The main purpose of the email, to promote discounts on certifications, is buried in the 4th paragraph of email copy and could easily be missed. The first three paragraphs appear to contain superfluous information which may disengage the reader long before they scroll to the fourth paragraph containing the call to action.
Visuals and Images
The email from the Online Marketing Institute uses one large image positioned above a large amount of text. The image is colourful, unlike the rest of the email and is particularly striking because of the use of contrasting colours. However, we would question the relevancy of the image subject in an email promoting discounts on certifications. A more relevant image based on the email content would have added more value.
The social media icons in the email footer are likely to be missed as they are very small and have a weak call to action in a small font. To engage the reader, the social media icons should be placed in the email header which is more likely to be seen due to the length of the email. A stronger call to action should also be used to encourage the email recipient to give feedback or otherwise engage with the company.
Personalisation and Segmentation
The email has been sent out as part of a seasonal email campaign and we therefore feel that personalisation may be less effective than at other times of the year as the email recipient may buy a course as a present for a friend, colleague or relative.
To increase the appeal of the promotion, the content should be tailored to the user’s purchase history – offering the most relevant training course for their needs. The email also links through to a preference centre where the user is given the option to update their personal details. More information could be collected at this point to provide the user with a more relevant and easily segmented email.
Call To Action
The OMI email campaign lacks a convincing call to action. In order for a call to action to be effective, it needs to stand out, compel the reader to take action and be concise.
The hyperlinks used in the OMI email campaign are positioned below the fold in the email and do not inspire the reader to take action. The plain hyperlink text ‘Facebook’, ‘Content Marketing’ and ‘Digital Fundamentals’ are neither visually appealing nor descriptive. In order to improve the calls to action in this email, OMI should use call to action buttons which tell the reader what their next steps should be. We also feel that they would be better stacked horizontally rather than vertically as this would give the impression that each of the three courses were of equal value.
Although the calls to action are uninspiring they do link to a designated and appropriate landing page. However, there is a contrast between the message in the landing page and the intent of the email.
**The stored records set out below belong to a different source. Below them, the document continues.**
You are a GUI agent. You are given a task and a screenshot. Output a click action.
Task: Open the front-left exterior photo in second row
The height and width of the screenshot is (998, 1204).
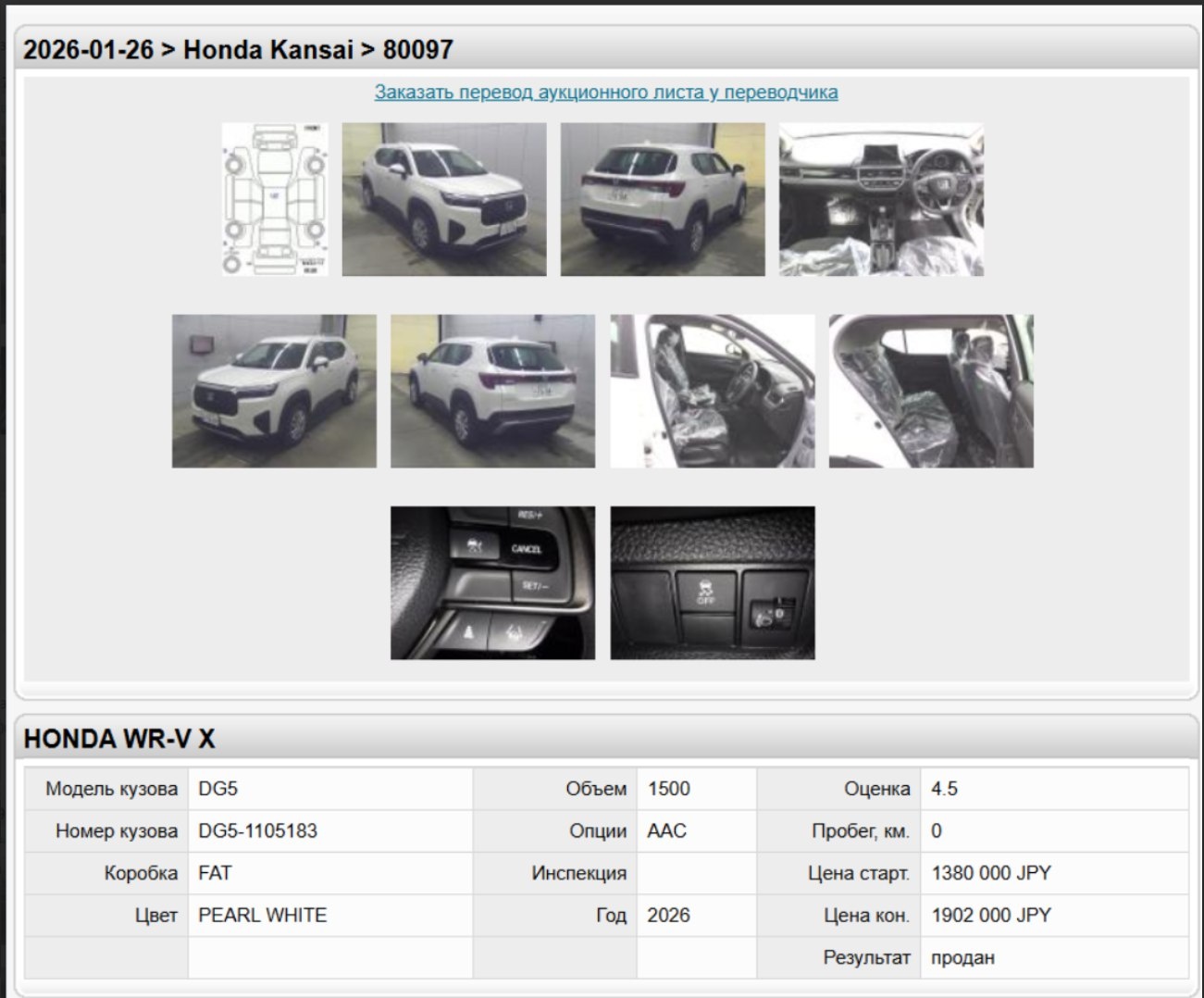pyautogui.click(x=274, y=391)
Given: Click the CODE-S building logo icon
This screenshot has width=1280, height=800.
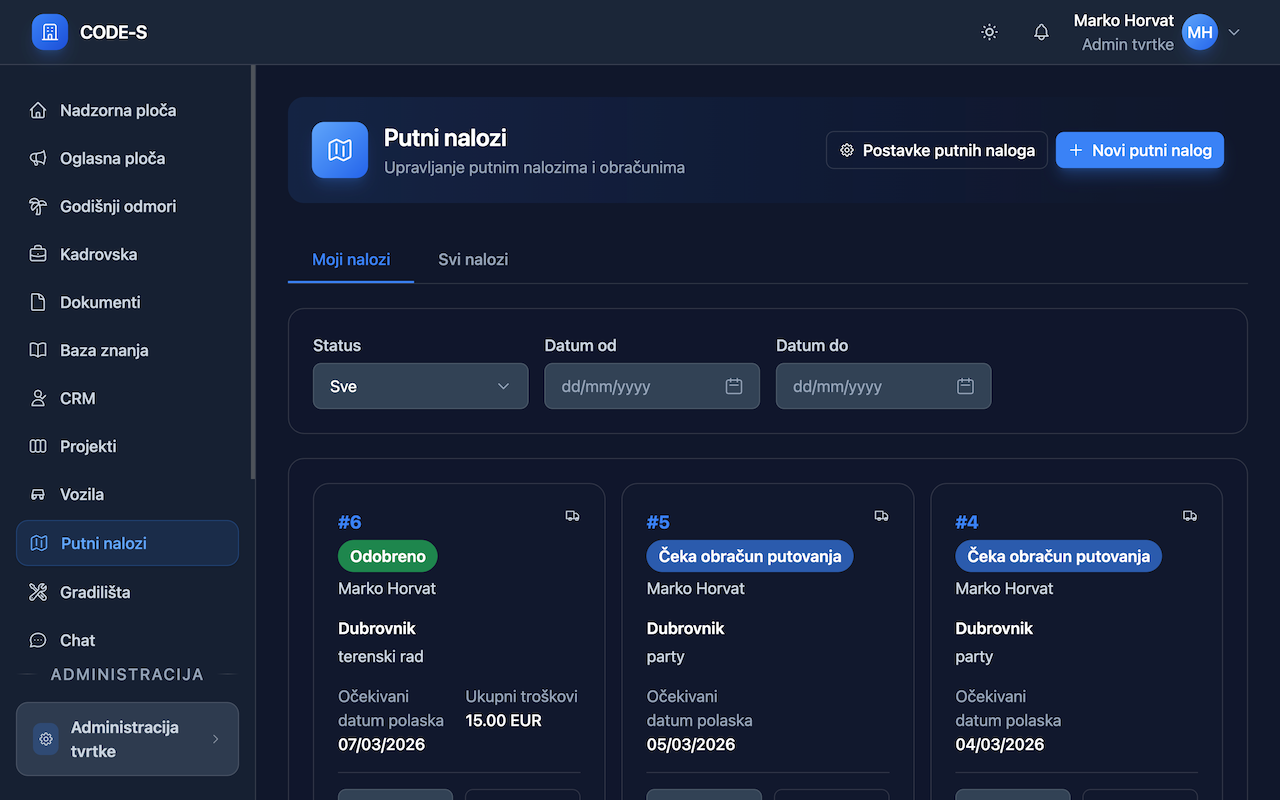Looking at the screenshot, I should (50, 32).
The video on the landing page, which highlights the reasons why you should attend the course, is positioned below the fold.
The email does not drive the user towards one specific action, instead choosing to spread the intent over the three courses. There is an argument to split the email into three separate, more specific email campaigns which could be segmented according to the needs of the recipient.
The email’s final call to action is linked to a landing page offering the email recipient a free trial. This seems like an odd choice for a landing page as the email instructs the reader to enter a discount code at the checkout.
Overall Effectiveness and Summary
The main purpose of the email campaign from the Online Marketing Institute is to promote the discounts on their courses. We feel that this purpose has been achieved with little success due to a weak and diluted call to action resulting from the inclusion of four different hyperlinks, each with its own landing page on the company website. Although the email copy effectively builds a relationship with the reader, we would question whether it is engaging enough to result in a conversion.